** BEGIN Given data **

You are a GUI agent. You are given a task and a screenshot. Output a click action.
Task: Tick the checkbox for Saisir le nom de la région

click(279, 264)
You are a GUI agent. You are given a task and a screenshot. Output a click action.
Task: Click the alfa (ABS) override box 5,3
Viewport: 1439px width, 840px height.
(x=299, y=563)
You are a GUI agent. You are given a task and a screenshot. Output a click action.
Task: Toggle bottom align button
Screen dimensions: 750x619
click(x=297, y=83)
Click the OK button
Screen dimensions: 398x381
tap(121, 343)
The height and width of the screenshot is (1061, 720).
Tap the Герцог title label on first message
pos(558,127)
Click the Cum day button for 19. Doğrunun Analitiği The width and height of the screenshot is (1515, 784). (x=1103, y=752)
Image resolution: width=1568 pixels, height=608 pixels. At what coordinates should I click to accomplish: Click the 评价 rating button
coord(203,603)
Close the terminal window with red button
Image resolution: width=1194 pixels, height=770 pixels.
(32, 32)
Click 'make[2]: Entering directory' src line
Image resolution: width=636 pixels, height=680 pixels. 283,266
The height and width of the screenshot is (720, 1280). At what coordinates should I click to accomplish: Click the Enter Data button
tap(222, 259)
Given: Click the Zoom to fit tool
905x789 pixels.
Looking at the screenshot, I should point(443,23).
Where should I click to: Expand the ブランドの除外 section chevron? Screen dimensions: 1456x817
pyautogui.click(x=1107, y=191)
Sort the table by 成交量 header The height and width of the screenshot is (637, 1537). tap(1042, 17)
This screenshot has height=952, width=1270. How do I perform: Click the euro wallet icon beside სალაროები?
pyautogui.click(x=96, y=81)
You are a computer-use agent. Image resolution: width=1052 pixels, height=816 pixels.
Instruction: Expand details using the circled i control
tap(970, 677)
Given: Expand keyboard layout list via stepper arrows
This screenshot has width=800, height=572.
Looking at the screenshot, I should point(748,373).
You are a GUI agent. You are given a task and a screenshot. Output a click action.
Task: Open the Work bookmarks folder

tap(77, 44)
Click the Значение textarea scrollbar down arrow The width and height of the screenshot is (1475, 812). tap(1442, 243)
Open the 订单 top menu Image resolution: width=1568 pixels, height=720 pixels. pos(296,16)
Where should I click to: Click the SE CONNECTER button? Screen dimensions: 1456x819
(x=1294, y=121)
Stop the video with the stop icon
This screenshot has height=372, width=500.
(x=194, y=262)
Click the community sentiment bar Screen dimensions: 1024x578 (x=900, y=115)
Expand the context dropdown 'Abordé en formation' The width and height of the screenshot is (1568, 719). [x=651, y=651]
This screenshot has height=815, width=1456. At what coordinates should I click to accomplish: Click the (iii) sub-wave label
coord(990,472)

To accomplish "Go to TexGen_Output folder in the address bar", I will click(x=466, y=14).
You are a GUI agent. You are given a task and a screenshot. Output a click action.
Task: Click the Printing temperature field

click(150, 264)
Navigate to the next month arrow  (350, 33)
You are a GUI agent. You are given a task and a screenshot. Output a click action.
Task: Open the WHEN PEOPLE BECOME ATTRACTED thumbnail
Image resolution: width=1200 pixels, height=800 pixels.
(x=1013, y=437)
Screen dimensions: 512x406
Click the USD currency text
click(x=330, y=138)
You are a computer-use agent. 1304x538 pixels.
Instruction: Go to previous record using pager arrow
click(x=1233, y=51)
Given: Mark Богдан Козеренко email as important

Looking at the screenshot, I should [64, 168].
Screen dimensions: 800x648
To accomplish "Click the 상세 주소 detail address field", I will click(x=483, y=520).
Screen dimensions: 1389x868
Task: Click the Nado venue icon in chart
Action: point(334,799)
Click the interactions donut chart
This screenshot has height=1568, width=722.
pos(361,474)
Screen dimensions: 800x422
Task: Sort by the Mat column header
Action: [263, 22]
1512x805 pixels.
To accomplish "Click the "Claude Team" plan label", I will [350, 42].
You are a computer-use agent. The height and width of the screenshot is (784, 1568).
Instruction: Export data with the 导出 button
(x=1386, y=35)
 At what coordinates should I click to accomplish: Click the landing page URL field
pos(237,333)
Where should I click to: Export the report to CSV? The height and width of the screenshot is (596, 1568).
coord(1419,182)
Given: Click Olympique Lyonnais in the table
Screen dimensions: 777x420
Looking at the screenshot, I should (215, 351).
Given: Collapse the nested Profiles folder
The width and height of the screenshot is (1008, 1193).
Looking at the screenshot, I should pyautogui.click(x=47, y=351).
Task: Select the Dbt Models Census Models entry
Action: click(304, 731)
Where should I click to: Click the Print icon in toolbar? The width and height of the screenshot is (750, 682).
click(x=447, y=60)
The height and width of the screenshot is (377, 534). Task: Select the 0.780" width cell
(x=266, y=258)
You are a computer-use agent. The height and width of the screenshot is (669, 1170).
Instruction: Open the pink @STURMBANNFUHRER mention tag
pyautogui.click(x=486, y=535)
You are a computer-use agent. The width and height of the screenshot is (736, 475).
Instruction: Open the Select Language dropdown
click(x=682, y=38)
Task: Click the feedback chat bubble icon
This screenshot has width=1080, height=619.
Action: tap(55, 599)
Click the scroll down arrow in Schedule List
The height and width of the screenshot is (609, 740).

** END Given data **

• **Task description**: Rewrite every line of the entries above as a JSON list of strings, one string per line, leaving out blank lines.

• **Exercise result**:
[
  "You are a GUI agent. You are given a task and a screenshot. Output a click action.",
  "Task: Tick the checkbox for Saisir le nom de la région",
  "click(279, 264)",
  "You are a GUI agent. You are given a task and a screenshot. Output a click action.",
  "Task: Click the alfa (ABS) override box 5,3",
  "Viewport: 1439px width, 840px height.",
  "(x=299, y=563)",
  "You are a GUI agent. You are given a task and a screenshot. Output a click action.",
  "Task: Toggle bottom align button",
  "Screen dimensions: 750x619",
  "click(x=297, y=83)",
  "Click the OK button",
  "Screen dimensions: 398x381",
  "tap(121, 343)",
  "The height and width of the screenshot is (1061, 720).",
  "Tap the Герцог title label on first message",
  "pos(558,127)",
  "Click the Cum day button for 19. Doğrunun Analitiği The width and height of the screenshot is (1515, 784). (x=1103, y=752)",
  "Image resolution: width=1568 pixels, height=608 pixels. At what coordinates should I click to accomplish: Click the 评价 rating button",
  "coord(203,603)",
  "Close the terminal window with red button",
  "Image resolution: width=1194 pixels, height=770 pixels.",
  "(32, 32)",
  "Click 'make[2]: Entering directory' src line",
  "Image resolution: width=636 pixels, height=680 pixels. 283,266",
  "The height and width of the screenshot is (720, 1280). At what coordinates should I click to accomplish: Click the Enter Data button",
  "tap(222, 259)",
  "Given: Click the Zoom to fit tool",
  "905x789 pixels.",
  "Looking at the screenshot, I should point(443,23).",
  "Where should I click to: Expand the ブランドの除外 section chevron? Screen dimensions: 1456x817",
  "pyautogui.click(x=1107, y=191)",
  "Sort the table by 成交量 header The height and width of the screenshot is (637, 1537). tap(1042, 17)",
  "This screenshot has height=952, width=1270. How do I perform: Click the euro wallet icon beside სალაროები?",
  "pyautogui.click(x=96, y=81)",
  "You are a computer-use agent. Image resolution: width=1052 pixels, height=816 pixels.",
  "Instruction: Expand details using the circled i control",
  "tap(970, 677)",
  "Given: Expand keyboard layout list via stepper arrows",
  "This screenshot has width=800, height=572.",
  "Looking at the screenshot, I should point(748,373).",
  "You are a GUI agent. You are given a task and a screenshot. Output a click action.",
  "Task: Open the Work bookmarks folder",
  "tap(77, 44)",
  "Click the Значение textarea scrollbar down arrow The width and height of the screenshot is (1475, 812). tap(1442, 243)",
  "Open the 订单 top menu Image resolution: width=1568 pixels, height=720 pixels. pos(296,16)",
  "Where should I click to: Click the SE CONNECTER button? Screen dimensions: 1456x819",
  "(x=1294, y=121)",
  "Stop the video with the stop icon",
  "This screenshot has height=372, width=500.",
  "(x=194, y=262)",
  "Click the community sentiment bar Screen dimensions: 1024x578 (x=900, y=115)",
  "Expand the context dropdown 'Abordé en formation' The width and height of the screenshot is (1568, 719). [x=651, y=651]",
  "This screenshot has height=815, width=1456. At what coordinates should I click to accomplish: Click the (iii) sub-wave label",
  "coord(990,472)",
  "To accomplish \"Go to TexGen_Output folder in the address bar\", I will click(x=466, y=14).",
  "You are a GUI agent. You are given a task and a screenshot. Output a click action.",
  "Task: Click the Printing temperature field",
  "click(150, 264)",
  "Navigate to the next month arrow  (350, 33)",
  "You are a GUI agent. You are given a task and a screenshot. Output a click action.",
  "Task: Open the WHEN PEOPLE BECOME ATTRACTED thumbnail",
  "Image resolution: width=1200 pixels, height=800 pixels.",
  "(x=1013, y=437)",
  "Screen dimensions: 512x406",
  "Click the USD currency text",
  "click(x=330, y=138)",
  "You are a computer-use agent. 1304x538 pixels.",
  "Instruction: Go to previous record using pager arrow",
  "click(x=1233, y=51)",
  "Given: Mark Богдан Козеренко email as important",
  "Looking at the screenshot, I should [64, 168].",
  "Screen dimensions: 800x648",
  "To accomplish \"Click the 상세 주소 detail address field\", I will click(x=483, y=520).",
  "Screen dimensions: 1389x868",
  "Task: Click the Nado venue icon in chart",
  "Action: point(334,799)",
  "Click the interactions donut chart",
  "This screenshot has height=1568, width=722.",
  "pos(361,474)",
  "Screen dimensions: 800x422",
  "Task: Sort by the Mat column header",
  "Action: [263, 22]",
  "1512x805 pixels.",
  "To accomplish \"Click the \"Claude Team\" plan label\", I will [350, 42].",
  "You are a computer-use agent. The height and width of the screenshot is (784, 1568).",
  "Instruction: Export data with the 导出 button",
  "(x=1386, y=35)",
  " At what coordinates should I click to accomplish: Click the landing page URL field",
  "pos(237,333)",
  "Where should I click to: Export the report to CSV? The height and width of the screenshot is (596, 1568).",
  "coord(1419,182)",
  "Given: Click Olympique Lyonnais in the table",
  "Screen dimensions: 777x420",
  "Looking at the screenshot, I should (215, 351).",
  "Given: Collapse the nested Profiles folder",
  "The width and height of the screenshot is (1008, 1193).",
  "Looking at the screenshot, I should pyautogui.click(x=47, y=351).",
  "Task: Select the Dbt Models Census Models entry",
  "Action: click(304, 731)",
  "Where should I click to: Click the Print icon in toolbar? The width and height of the screenshot is (750, 682).",
  "click(x=447, y=60)",
  "The height and width of the screenshot is (377, 534). Task: Select the 0.780\" width cell",
  "(x=266, y=258)",
  "You are a computer-use agent. The height and width of the screenshot is (669, 1170).",
  "Instruction: Open the pink @STURMBANNFUHRER mention tag",
  "pyautogui.click(x=486, y=535)",
  "You are a computer-use agent. The width and height of the screenshot is (736, 475).",
  "Instruction: Open the Select Language dropdown",
  "click(x=682, y=38)",
  "Task: Click the feedback chat bubble icon",
  "This screenshot has width=1080, height=619.",
  "Action: tap(55, 599)",
  "Click the scroll down arrow in Schedule List",
  "The height and width of the screenshot is (609, 740)."
]